Well, that didn’t happen.
Mainly because after I filled out my paperwork and send it in…nothing has happened.
I suppose this is a good thing.
But this article reminded me of the situation.
First a quick reminder of what happened:
“a Pentagon contractor left 25 computer tapes in the back seat of a Honda Civic in Texas”
From this, upward of 70,000 people had their personal data stolen.
Obviously the main thing we focus on here is patient health information (PHI), but the reality is thieves are not really interested in the medical condition of the people on these tapes, no…they are interested in the identity theft value of these names.
It is the fact that there is a black market for people’s personal information so identity theft can occur that is typically the greater threat.
There are now 3 lawsuits regarding this data breach.
The deeper the pockets the more lawyers you attract…and you know that lawyers view doctors as having deep pockets.
Let’s take this to the local level now.
If you (or a business associate) have a data breach what do you need to do?
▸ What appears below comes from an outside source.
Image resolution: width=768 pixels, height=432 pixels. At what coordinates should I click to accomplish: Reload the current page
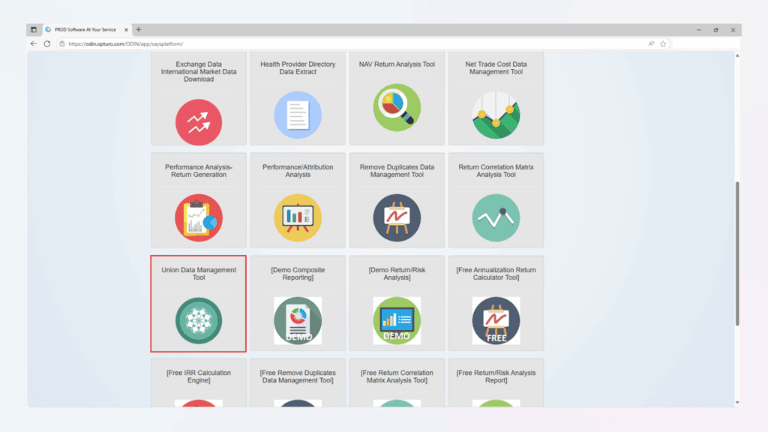[x=47, y=44]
Section 13402 of the HITECH Act give the direction:
- Covered entities must notify affected individuals following the discovery of a breach of unsecured protected health information.
- must provide this individual notice in written form by first-class mail, or alternatively, by e-mail if the affected individual has agreed to receive such notices electronically.
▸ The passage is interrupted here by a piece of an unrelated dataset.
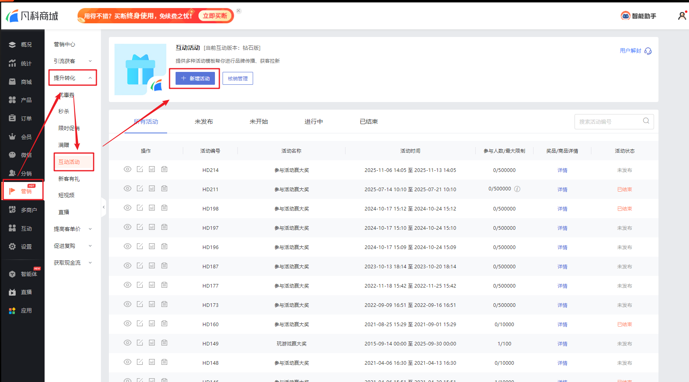Open the user account avatar icon

point(682,16)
- IF you have out of date contact information for more than 10 individuals you must provide details by:
- Posting the details of your breach on the home page of your website, or
- Provide the notice in major print or broadcast media where the affected individuals likely reside
This is just the beginning (we haven’t even gotten into posting your breach in the HHS site), but let’s take a look a the scrutiny, ridicule and potential lawsuits you now opened yourself up to.
Public Relations: there is no getting around the fact that a data breach is a public relations nightmare. It is one thing to be a big “faceless” company when a breach happens, but when it is your practice in your town…everybody will know and everybody will be talking about this.
Practice Value: I’m no expert in practice valuations, but I am confident that if you have a breach, the value of your practice will surely take a hit.
Lawsuits: once word gets out that you have had a data breach, I imagine lawyers will be getting in line to sue you for damages. So, piled upon the embarrassment is the cost of defending yourself in one, and potentially multiple lawsuits.